» WORK TO COMPLETE:
Repeat exactly what appears from the opening line of the listing to the line with "DENALI BLOG (230, 45)", inclusive.

» RECORDS FOR THIS EXERCISE:
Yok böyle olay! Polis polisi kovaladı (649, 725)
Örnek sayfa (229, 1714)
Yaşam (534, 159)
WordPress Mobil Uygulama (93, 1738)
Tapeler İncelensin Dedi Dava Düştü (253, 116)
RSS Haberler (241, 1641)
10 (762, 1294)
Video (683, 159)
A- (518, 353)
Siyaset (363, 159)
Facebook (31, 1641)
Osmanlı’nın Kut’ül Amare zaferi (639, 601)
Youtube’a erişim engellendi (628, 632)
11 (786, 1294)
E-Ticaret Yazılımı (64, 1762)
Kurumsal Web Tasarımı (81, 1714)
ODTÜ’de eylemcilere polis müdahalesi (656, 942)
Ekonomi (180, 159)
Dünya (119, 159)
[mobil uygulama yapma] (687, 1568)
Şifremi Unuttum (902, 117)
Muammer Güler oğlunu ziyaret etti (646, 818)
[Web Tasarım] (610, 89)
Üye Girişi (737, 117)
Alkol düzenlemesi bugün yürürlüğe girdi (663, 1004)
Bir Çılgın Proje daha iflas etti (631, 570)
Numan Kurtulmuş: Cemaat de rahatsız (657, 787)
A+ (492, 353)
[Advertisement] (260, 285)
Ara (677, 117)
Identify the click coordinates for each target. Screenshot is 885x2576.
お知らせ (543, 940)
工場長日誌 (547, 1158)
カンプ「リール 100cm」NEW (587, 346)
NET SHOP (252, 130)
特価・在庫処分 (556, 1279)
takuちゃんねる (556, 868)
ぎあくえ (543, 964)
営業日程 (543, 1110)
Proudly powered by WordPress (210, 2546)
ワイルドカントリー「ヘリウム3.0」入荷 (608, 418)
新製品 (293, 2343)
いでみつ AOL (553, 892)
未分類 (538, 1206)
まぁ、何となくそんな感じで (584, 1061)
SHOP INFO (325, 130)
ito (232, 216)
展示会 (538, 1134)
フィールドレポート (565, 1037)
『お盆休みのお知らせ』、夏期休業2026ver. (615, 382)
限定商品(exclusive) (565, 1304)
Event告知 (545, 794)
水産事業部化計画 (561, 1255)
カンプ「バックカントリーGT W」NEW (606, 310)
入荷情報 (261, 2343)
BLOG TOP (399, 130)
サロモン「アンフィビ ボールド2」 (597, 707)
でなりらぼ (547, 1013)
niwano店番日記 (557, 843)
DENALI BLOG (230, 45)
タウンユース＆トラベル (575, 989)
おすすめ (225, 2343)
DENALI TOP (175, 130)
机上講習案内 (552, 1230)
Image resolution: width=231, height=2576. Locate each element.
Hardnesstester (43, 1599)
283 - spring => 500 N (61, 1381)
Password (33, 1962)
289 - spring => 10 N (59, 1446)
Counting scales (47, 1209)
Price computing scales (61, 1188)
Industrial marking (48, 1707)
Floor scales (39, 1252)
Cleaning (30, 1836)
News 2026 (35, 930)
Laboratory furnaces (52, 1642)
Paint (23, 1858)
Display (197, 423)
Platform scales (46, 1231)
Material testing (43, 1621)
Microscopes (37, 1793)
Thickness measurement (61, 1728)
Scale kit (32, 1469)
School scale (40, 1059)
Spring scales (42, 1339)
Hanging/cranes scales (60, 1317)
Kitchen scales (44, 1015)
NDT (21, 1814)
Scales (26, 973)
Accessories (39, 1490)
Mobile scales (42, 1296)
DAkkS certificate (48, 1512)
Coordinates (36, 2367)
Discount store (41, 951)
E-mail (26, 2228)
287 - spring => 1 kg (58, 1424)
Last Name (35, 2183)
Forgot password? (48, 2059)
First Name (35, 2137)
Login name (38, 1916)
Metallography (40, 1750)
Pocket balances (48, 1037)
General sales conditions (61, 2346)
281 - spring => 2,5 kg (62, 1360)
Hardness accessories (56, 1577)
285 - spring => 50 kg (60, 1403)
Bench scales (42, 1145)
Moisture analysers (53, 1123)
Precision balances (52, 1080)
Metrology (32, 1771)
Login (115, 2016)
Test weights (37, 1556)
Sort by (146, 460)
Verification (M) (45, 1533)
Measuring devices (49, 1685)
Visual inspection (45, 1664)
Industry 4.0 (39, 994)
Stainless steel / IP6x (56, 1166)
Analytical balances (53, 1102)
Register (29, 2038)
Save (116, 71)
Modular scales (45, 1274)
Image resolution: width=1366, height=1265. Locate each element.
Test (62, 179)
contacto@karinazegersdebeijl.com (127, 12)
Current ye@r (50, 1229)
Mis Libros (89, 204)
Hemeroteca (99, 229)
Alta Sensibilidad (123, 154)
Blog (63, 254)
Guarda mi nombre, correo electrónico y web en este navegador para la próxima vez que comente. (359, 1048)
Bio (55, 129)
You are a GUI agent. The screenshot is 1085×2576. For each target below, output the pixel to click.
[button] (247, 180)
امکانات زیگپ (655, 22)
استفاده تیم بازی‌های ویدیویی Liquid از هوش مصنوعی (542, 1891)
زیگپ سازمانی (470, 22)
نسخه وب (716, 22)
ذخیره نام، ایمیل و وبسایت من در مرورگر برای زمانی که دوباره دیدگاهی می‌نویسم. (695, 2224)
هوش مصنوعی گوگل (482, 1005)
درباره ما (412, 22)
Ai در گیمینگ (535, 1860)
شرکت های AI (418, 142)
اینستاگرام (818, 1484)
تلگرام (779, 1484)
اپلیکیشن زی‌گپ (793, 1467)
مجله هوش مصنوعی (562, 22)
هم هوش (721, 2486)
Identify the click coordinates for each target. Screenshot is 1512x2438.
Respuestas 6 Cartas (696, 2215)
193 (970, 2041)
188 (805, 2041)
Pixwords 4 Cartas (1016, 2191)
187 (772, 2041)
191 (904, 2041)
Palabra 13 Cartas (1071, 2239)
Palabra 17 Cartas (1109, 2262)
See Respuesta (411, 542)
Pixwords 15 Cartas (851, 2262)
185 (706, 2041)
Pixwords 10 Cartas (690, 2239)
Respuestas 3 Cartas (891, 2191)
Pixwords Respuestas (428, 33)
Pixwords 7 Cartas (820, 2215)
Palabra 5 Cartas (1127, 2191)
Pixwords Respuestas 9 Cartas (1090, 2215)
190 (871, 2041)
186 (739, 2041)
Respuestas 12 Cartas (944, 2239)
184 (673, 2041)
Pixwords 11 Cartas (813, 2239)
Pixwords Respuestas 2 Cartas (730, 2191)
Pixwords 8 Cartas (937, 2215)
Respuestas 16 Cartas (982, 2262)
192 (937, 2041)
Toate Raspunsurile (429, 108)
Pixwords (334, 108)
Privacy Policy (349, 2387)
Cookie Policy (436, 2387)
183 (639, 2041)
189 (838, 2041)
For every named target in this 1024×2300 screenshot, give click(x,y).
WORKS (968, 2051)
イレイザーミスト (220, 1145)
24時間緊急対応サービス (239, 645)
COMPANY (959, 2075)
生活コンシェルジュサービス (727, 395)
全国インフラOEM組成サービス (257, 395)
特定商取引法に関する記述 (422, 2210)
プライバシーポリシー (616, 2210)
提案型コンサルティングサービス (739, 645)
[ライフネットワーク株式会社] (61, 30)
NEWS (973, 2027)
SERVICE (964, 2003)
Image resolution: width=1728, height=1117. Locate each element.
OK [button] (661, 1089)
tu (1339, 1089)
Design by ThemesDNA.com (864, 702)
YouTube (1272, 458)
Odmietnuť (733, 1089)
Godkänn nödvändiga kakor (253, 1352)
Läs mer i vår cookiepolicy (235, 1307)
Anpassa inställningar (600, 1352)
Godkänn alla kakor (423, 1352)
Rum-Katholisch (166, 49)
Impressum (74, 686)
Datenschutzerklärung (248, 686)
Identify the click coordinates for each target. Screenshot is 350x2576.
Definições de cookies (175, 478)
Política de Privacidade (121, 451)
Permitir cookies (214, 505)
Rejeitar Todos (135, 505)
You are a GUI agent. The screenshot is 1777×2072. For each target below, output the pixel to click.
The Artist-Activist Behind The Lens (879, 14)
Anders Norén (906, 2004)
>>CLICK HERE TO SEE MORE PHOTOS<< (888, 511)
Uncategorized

» RESPONSE TO THIS EXERCISE:
Yok böyle olay! Polis polisi kovaladı (649, 725)
Örnek sayfa (229, 1714)
Yaşam (534, 159)
WordPress Mobil Uygulama (93, 1738)
Tapeler İncelensin Dedi Dava Düştü (253, 116)
RSS Haberler (241, 1641)
10 (762, 1294)
Video (683, 159)
A- (518, 353)
Siyaset (363, 159)
Facebook (31, 1641)
Osmanlı’nın Kut’ül Amare zaferi (639, 601)
Youtube’a erişim engellendi (628, 632)
11 (786, 1294)
E-Ticaret Yazılımı (64, 1762)
Kurumsal Web Tasarımı (81, 1714)
ODTÜ’de eylemcilere polis müdahalesi (656, 942)
Ekonomi (180, 159)
Dünya (119, 159)
[mobil uygulama yapma] (687, 1568)
Şifremi Unuttum (902, 117)
Muammer Güler oğlunu ziyaret etti (646, 818)
[Web Tasarım] (610, 89)
Üye Girişi (737, 117)
Alkol düzenlemesi bugün yürürlüğe girdi (663, 1004)
Bir Çılgın Proje daha iflas etti (631, 570)
Numan Kurtulmuş: Cemaat de rahatsız (657, 787)
A+ (492, 353)
[Advertisement] (260, 285)
Ara (677, 117)
Identify the click coordinates for each target. Screenshot is 885x2576.
お知らせ (543, 940)
工場長日誌 (547, 1158)
カンプ「リール 100cm」NEW (587, 346)
NET SHOP (252, 130)
特価・在庫処分 (556, 1279)
takuちゃんねる (556, 868)
ぎあくえ (543, 964)
営業日程 (543, 1110)
Proudly powered by WordPress (210, 2546)
ワイルドカントリー「ヘリウム3.0」入荷 (608, 418)
新製品 (293, 2343)
いでみつ AOL (553, 892)
未分類 (538, 1206)
まぁ、何となくそんな感じで (584, 1061)
SHOP INFO (325, 130)
ito (232, 216)
展示会 (538, 1134)
フィールドレポート (565, 1037)
『お盆休みのお知らせ』、夏期休業2026ver. (615, 382)
限定商品(exclusive) (565, 1304)
Event告知 (545, 794)
水産事業部化計画 (561, 1255)
カンプ「バックカントリーGT W」NEW (606, 310)
入荷情報 (261, 2343)
BLOG TOP (399, 130)
サロモン「アンフィビ ボールド2」 (597, 707)
でなりらぼ (547, 1013)
niwano店番日記 (557, 843)
DENALI BLOG (230, 45)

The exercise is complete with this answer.